■ STATED TASK A ■
Transcribe the stretch of the woodworking article from "Add sandpaper, a" through "of power tools.".

■ SOURCE EXTRACT ■
How to Get Started in Woodworking


beginner woodworking tools

Woodworking can be an extremely rewarding hobby. It can be productive, even profitable, while at the same time relaxing and meditative.

You’d be surprised at the quality of what you can produce with a very reasonable investment of time and money.

Are you interested in getting started in woodcrafts, but have no idea where to start and feel overwhelmed? Or maybe you’re on a budget and you don’t want to break the bank on a new hobby?

Read on and, hopefully, this article will provide a clear path to getting you started.

Start with the Basics

Basic Woodcraft Tools and Supplies

To begin the most simple form of woodworking, the only tools you really need are a ruler, a pencil, and a hand saw.

Use the ruler and pencil to mark some wood according to a plan, and use the saw to cut the wood to specification into the desired shape.

Add wood glue and some clamps and now you can join these shapes together to form more complex constructions.

Add sandpaper, a brush, and a clear coat and now you can produce a finished project.

You’ve just performed the basic steps of woodworking: marking, shaping, joining, and finishing.

From here, most tools you will purchase will still be performing these basic operations, only doing so more efficiently or in a more complex way not possible with simpler tools.

By starting with only the most basic hand tools required for each project, you’ll avoid potentially over-investing money and space into a new and possibly temporary hobby.

And, if you do eventually upgrade to power tools, you’ll have a deeper appreciation of what a power tool really does for you, and how woodworking was done before the invention of power tools.

Beginner Woodworking Projects

Now that you have a basic idea of what tools and supplies you’ll need, it’s time to select your first project.

Rather than getting overwhelmed by jumping into a large, complex project with lots of ornate details, complicated pieces, joints, etc., start woodworking with only the most basic projects.

These projects should be relatively small and simple, and not require any complicated cuts or joints.

This will allow you to focus on one or two skills at a time and build confidence with each success.

The following are some examples of simple projects which would suit the woodworking beginner

  • Coasters
  • Cutting Board
  • Small Shelf
  • Small Box
  • Flower/Planter Box
  • Serving Tray
  • Wall-mounted key/coat hanger

Do you have a need for any of these items? Would any make a good gift for someone you know?

Choose one of these (or another small, simple wood object) and search around for plans for it. Choose the plans which best match your specific needs as far as style, size, etc. and get started.

Plans will usually tell you what wood to use. If not search around for what wood to use when making X object. You’ll usually find an answer and an explanation for why that wood is used for that object.

As you expand your skillset and tool availability, you can move on to more and more difficult and complicated projects.

■ DATA EXTRACT ■
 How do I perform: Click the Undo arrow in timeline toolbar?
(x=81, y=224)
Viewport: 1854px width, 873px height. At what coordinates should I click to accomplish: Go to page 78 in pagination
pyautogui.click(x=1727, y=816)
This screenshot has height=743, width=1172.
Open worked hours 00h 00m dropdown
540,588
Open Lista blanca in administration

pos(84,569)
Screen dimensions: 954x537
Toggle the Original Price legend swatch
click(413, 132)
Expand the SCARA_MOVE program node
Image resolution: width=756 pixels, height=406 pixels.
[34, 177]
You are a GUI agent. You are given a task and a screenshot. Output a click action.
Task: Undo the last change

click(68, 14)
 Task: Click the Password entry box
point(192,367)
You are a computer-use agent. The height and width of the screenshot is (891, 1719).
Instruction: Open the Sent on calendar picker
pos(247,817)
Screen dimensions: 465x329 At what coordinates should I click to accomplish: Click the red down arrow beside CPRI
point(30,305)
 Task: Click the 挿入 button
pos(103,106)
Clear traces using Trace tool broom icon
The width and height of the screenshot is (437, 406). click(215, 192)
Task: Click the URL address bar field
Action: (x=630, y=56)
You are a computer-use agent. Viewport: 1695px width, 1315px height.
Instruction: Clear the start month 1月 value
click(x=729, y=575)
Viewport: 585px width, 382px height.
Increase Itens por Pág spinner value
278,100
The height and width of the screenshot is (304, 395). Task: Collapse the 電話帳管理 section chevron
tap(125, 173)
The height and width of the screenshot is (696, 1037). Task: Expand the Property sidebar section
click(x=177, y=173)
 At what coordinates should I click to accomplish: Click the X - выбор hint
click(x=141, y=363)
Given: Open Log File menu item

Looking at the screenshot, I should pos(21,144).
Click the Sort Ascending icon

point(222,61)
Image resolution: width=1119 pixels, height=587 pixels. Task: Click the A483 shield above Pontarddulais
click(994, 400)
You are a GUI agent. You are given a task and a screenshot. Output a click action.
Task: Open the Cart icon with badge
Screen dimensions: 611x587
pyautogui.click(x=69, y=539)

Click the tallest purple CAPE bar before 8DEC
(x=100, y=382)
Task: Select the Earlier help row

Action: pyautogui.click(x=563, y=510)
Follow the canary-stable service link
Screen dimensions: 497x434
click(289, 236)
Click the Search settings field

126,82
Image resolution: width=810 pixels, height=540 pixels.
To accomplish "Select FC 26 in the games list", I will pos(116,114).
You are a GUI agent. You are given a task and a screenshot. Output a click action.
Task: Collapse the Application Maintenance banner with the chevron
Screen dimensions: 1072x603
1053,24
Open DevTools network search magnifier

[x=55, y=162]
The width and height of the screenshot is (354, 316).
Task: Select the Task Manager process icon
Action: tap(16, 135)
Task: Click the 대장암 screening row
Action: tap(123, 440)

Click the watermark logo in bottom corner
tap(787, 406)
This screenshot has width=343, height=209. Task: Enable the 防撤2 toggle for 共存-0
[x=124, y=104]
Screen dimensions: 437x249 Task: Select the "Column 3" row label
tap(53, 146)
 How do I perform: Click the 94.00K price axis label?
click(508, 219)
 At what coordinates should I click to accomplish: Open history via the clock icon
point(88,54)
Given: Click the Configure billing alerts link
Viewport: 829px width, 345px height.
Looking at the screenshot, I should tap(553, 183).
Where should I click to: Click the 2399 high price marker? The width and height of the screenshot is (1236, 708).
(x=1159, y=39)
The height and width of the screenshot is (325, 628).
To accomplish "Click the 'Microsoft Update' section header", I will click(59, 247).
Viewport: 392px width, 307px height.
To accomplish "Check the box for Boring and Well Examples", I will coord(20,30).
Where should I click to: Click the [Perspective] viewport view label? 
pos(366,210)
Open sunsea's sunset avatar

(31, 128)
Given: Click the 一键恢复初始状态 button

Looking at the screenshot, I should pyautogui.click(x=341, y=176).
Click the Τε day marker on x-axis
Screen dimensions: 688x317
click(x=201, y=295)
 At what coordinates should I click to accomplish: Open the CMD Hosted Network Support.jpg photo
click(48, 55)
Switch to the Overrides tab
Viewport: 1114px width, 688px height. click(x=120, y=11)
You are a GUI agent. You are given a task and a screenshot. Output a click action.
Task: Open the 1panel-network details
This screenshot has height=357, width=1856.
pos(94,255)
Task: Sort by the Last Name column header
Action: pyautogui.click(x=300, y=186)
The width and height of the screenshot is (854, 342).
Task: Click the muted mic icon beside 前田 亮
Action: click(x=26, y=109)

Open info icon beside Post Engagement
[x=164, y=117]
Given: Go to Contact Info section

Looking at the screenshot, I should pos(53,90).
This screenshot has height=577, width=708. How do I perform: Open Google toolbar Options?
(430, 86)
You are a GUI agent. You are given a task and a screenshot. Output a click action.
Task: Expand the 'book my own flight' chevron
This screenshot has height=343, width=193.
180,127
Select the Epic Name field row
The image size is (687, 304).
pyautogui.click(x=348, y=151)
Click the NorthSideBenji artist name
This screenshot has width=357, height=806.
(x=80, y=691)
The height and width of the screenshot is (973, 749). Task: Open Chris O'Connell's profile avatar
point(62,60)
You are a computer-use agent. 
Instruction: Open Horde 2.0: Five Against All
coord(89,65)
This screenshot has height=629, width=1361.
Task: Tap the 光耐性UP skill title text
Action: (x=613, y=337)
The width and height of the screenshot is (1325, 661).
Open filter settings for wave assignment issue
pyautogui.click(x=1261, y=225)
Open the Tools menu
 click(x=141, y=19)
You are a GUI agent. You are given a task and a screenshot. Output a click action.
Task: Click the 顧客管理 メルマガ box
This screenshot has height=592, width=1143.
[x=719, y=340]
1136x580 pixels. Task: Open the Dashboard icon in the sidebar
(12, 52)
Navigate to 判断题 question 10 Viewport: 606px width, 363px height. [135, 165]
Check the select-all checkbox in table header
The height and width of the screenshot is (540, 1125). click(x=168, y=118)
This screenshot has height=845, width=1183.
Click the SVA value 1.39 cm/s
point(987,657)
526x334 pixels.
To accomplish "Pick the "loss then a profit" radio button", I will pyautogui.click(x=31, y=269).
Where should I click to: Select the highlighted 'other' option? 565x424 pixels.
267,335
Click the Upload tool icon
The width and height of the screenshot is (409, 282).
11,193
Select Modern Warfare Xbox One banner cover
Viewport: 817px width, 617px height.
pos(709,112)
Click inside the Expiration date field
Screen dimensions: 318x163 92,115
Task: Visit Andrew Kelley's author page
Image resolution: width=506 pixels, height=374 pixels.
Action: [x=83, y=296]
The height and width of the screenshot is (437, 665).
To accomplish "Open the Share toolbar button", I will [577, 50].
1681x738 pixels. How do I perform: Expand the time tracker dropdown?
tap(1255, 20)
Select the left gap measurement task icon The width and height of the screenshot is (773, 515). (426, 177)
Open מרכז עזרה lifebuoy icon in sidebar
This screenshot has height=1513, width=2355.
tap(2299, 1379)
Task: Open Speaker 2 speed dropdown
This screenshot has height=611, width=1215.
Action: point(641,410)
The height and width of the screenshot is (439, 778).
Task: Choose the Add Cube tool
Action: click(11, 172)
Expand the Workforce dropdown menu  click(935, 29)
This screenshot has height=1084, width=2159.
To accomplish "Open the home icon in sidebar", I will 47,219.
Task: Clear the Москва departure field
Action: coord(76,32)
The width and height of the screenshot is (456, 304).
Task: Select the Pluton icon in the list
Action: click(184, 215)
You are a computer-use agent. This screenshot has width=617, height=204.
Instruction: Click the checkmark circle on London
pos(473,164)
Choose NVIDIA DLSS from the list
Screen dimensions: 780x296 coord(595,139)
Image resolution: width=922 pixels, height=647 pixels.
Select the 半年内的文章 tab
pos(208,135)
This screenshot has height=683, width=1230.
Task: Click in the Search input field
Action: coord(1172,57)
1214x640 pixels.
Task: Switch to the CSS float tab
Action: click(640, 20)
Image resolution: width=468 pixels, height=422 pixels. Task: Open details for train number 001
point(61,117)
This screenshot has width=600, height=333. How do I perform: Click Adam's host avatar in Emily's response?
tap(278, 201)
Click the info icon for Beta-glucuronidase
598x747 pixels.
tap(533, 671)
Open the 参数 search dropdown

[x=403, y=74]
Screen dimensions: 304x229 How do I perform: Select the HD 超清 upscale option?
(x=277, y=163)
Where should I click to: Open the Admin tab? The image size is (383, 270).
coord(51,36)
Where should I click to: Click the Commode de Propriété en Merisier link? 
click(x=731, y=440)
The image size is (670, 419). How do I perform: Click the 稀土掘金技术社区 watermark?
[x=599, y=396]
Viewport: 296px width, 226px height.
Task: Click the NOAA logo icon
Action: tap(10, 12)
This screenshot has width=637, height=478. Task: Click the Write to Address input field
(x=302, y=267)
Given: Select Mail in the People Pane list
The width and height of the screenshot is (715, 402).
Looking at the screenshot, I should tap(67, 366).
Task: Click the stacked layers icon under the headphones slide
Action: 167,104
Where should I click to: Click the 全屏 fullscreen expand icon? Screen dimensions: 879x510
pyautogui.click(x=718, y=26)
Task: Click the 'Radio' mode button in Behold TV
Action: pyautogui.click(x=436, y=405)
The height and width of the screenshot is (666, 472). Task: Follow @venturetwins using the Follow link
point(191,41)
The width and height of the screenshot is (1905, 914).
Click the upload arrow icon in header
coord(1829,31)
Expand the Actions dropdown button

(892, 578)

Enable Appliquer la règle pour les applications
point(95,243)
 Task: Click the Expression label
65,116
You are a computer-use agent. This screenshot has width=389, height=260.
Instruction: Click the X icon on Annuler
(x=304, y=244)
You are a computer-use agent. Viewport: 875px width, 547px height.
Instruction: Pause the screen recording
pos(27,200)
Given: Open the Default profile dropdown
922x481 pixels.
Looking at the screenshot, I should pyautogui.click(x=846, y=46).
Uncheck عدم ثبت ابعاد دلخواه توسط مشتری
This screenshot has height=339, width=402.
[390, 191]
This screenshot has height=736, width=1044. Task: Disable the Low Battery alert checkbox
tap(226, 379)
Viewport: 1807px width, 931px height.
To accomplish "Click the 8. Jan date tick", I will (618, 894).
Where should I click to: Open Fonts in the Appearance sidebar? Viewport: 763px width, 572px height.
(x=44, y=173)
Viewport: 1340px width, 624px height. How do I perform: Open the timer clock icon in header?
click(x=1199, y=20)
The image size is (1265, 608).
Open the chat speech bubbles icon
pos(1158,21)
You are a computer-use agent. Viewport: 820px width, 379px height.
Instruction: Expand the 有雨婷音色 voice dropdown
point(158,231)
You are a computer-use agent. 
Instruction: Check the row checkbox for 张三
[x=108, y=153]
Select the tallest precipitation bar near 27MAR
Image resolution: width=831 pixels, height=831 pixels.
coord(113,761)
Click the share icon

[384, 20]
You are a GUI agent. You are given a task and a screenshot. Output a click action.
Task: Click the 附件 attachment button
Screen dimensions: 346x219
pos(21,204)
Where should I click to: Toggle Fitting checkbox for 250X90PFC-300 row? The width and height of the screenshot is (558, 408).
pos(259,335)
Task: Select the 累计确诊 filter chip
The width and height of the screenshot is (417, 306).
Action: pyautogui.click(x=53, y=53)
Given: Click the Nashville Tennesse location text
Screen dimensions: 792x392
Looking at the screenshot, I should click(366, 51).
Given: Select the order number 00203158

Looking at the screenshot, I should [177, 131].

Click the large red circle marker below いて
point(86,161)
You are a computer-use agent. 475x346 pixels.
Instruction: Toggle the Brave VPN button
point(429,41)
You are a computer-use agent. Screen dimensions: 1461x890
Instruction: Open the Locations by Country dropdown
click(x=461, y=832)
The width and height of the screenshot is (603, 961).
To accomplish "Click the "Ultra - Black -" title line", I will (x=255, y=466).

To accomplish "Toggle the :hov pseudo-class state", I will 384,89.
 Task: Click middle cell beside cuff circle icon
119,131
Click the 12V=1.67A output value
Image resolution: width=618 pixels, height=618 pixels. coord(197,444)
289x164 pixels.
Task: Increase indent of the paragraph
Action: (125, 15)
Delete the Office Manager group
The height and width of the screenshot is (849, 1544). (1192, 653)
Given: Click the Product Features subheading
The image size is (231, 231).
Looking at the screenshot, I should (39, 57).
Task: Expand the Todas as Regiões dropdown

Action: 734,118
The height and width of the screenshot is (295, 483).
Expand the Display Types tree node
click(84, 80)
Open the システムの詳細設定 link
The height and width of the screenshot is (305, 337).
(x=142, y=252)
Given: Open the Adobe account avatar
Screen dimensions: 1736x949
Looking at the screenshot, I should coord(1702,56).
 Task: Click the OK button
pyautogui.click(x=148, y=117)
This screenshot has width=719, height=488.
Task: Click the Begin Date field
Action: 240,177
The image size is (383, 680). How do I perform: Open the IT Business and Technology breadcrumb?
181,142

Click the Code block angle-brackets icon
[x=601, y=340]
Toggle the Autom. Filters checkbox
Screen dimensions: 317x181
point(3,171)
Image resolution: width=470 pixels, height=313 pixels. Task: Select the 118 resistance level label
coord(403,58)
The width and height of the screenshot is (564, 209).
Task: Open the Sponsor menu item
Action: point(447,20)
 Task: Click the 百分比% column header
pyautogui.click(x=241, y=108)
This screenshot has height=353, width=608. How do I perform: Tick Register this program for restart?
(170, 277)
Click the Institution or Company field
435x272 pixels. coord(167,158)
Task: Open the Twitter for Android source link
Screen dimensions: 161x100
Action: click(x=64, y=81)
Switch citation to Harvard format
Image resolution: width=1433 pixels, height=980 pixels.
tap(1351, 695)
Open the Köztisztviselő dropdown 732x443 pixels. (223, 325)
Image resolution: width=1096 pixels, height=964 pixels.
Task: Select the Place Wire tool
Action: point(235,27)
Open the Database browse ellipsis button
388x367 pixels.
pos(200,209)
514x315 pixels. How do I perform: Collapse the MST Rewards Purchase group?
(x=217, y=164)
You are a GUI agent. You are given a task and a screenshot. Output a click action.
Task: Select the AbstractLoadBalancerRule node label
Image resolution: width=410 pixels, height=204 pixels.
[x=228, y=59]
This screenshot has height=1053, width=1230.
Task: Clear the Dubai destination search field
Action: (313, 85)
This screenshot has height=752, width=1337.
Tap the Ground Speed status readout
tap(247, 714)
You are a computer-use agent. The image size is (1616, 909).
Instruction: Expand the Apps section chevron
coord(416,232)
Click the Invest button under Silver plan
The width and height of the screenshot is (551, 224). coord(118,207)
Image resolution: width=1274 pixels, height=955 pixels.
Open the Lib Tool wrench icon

■ STATED TASK B ■
Rewrite the stretch of the records from the start through the line containing "click(x=729, y=575)", replacing "Instruction" with "Goal" and leaving everything else unchanged.

■ WRITTEN REPLY A ■
Add sandpaper, a brush, and a clear coat and now you can produce a finished project.

You’ve just performed the basic steps of woodworking: marking, shaping, joining, and finishing.

From here, most tools you will purchase will still be performing these basic operations, only doing so more efficiently or in a more complex way not possible with simpler tools.

By starting with only the most basic hand tools required for each project, you’ll avoid potentially over-investing money and space into a new and possibly temporary hobby.

And, if you do eventually upgrade to power tools, you’ll have a deeper appreciation of what a power tool really does for you, and how woodworking was done before the invention of power tools.

■ WRITTEN REPLY B ■
 How do I perform: Click the Undo arrow in timeline toolbar?
(x=81, y=224)
Viewport: 1854px width, 873px height. At what coordinates should I click to accomplish: Go to page 78 in pagination
pyautogui.click(x=1727, y=816)
This screenshot has height=743, width=1172.
Open worked hours 00h 00m dropdown
540,588
Open Lista blanca in administration

pos(84,569)
Screen dimensions: 954x537
Toggle the Original Price legend swatch
click(413, 132)
Expand the SCARA_MOVE program node
Image resolution: width=756 pixels, height=406 pixels.
[34, 177]
You are a GUI agent. You are given a task and a screenshot. Output a click action.
Task: Undo the last change

click(68, 14)
 Task: Click the Password entry box
point(192,367)
You are a computer-use agent. The height and width of the screenshot is (891, 1719).
Goal: Open the Sent on calendar picker
pos(247,817)
Screen dimensions: 465x329 At what coordinates should I click to accomplish: Click the red down arrow beside CPRI
point(30,305)
 Task: Click the 挿入 button
pos(103,106)
Clear traces using Trace tool broom icon
The width and height of the screenshot is (437, 406). click(215, 192)
Task: Click the URL address bar field
Action: (x=630, y=56)
You are a computer-use agent. Viewport: 1695px width, 1315px height.
Goal: Clear the start month 1月 value
click(x=729, y=575)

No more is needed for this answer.